En cualquier caso, lo cierto es que en Juárez se puede frivolizar y conceder suma importancia a las situaciones y circunstancias más ásperas. Me recuerdo por ejemplo riendo junto a dos de sus habitantes porque un coche se hallaba en la puerta de la casa de uno de ellos durante más de tres días. Si en otra ciudad cualquiera, -una vez que nos hubiéramos asegurado de que el automóvil no perjudicaba ni la entrada ni la salida de nuestro hogar- no se le hubiera concedido importancia alguna a este hecho, en Juárez ponía en guardia a mis interlocutores sobre un posible peligro. A mí jamás se me hubiera ocurrido pero para un oriundo de la ciudad, lo habitual era mirar a través de las ventanas del coche una y otra vez, debajo de las ruedas, olfatearlo y persistir en analizarlo no fuera a ser que ocultara un cadáver en su interior.
En suma, si algo me enseñó mi paso por Juárez es a desterrar mis teorías mítico-simbólicas. La ciudad y su dinámica vital terminó por hacérmelas olvidar. Apenas recordé alguna escena de 2666 en el resto de horas que pasé allí y, finalmente, la urbe me inundó en sus brumas de niebla, alcohol y miseria la noche en que me despedí de ella. Pues si bien, Juárez no es una ciudad amable, tampoco niega a quien lo desee, a que beba de sus entrañas.
Siendo por todos estos motivos que acabo de apuntar por los que, bajo mi punto de vista, no me parece nada casual que el cuerpo de las mujeres asesinadas no aparezca como tampoco haya aparecido culpable alguno o sea tan difícil apuntar a un lugar sólido del tejido socio-político de la ciudad (más allá de los esfuerzos de investigadores como Diana Washington que apuntan a relacionar a los culpables de estos asesinatos con jóvenes pertenecientes a prominentes familias de Juárez que tienen nexos con los cárteles de droga y compran protección policíaca), pues, en realidad, y si se entiende la cuestión desde el trasfondo desde la cual la intento plantear, tanto el culpable como la víctima no tienen la menor importancia en este caso. En realidad, en Ciudad Juárez desaparece lo que no habría debido de existir jamás. Desaparece el excedente mujer-cuerpo a la que se le niega toda afectividad, psicología o alma alguna y se la culpabiliza, sin nombrarla de todos los males de la sociedad. Desaparece un pequeño pero suficiente grupo de cuerpos que no afectan a la continuidad de la especie pero que son los suficientes como para que la sociedad sienta el castigo que pesa sobre las mujeres, dadoras de vida y, por tanto, responsables de la onerosa situación actual. Y del mismo modo, se lleva cuidado para que el cuerpo mutilado sea de baja extracción social, como ha estudiado con rigurosidad Sergio Rodríguez en su ya clásico Huesos en el desierto pues, de esta manera, no podrá defenderse del ataque producido. Y sus familiares no podrán promover investigaciones.
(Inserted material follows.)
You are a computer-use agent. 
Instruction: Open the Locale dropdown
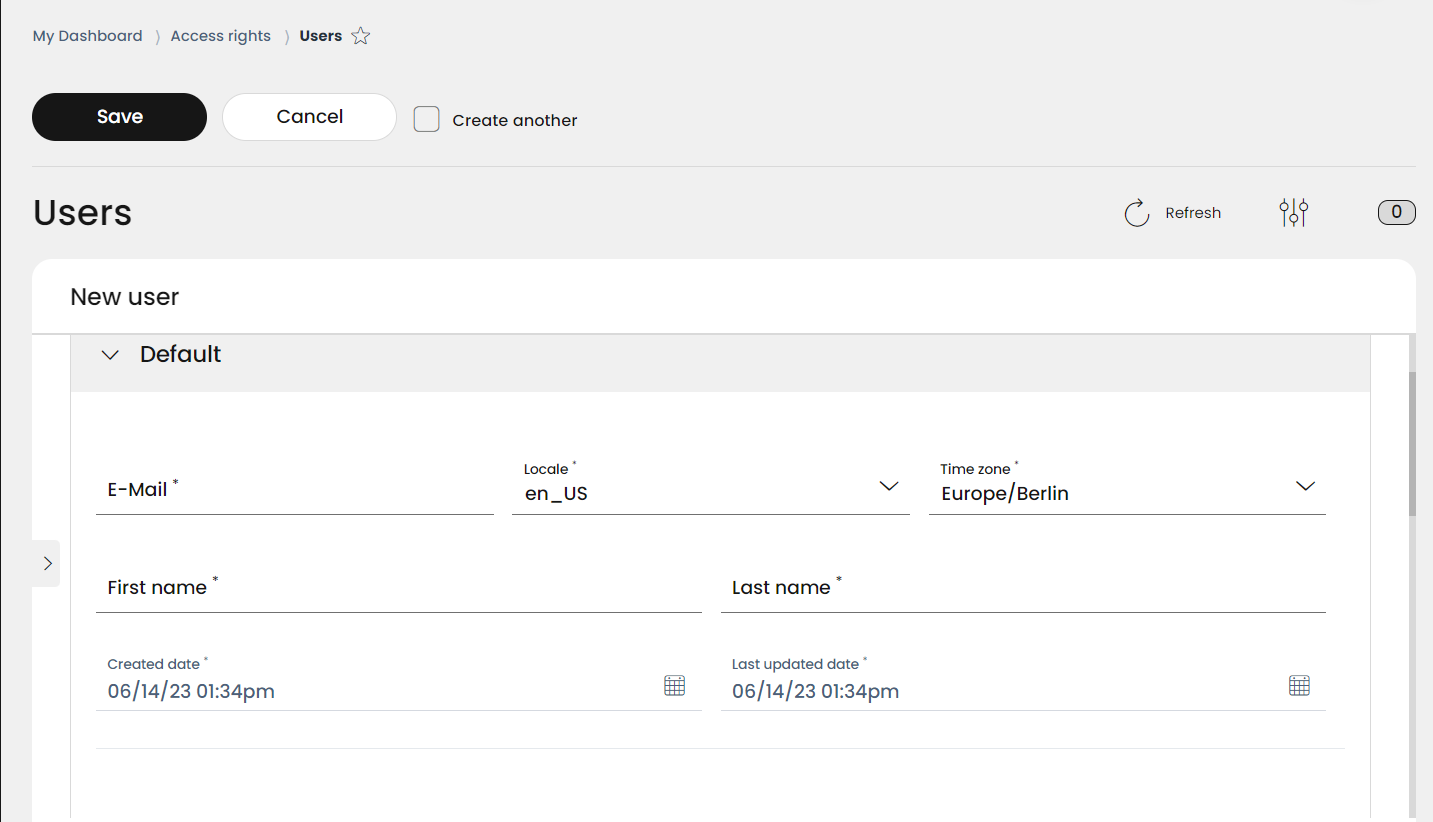[711, 485]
Un afecto que, sin duda, merece y que tiene de mi parte. En Juárez como en Palestina o Sarajevo se encuentran latentes muchos de los problemas que no ha podido resolver nuestra época y en la medida en que sepamos comprender la dinámica que rige estas ciudades, estaremos capacitados para ir formulando medidas de resistencia eficaz a las diversas tiranías que, antes o después, intentarán atentar contra la libertad del ser humano. Al fin y al cabo, la salida al laberinto de la soledad no creo que se encuentre asesinando al minotauro sino, más bien, atreviéndose a mirarlo en el mismo seno de su composición y aprendiendo a comprender que, en definitiva, no es demasiado distinto de nosotros.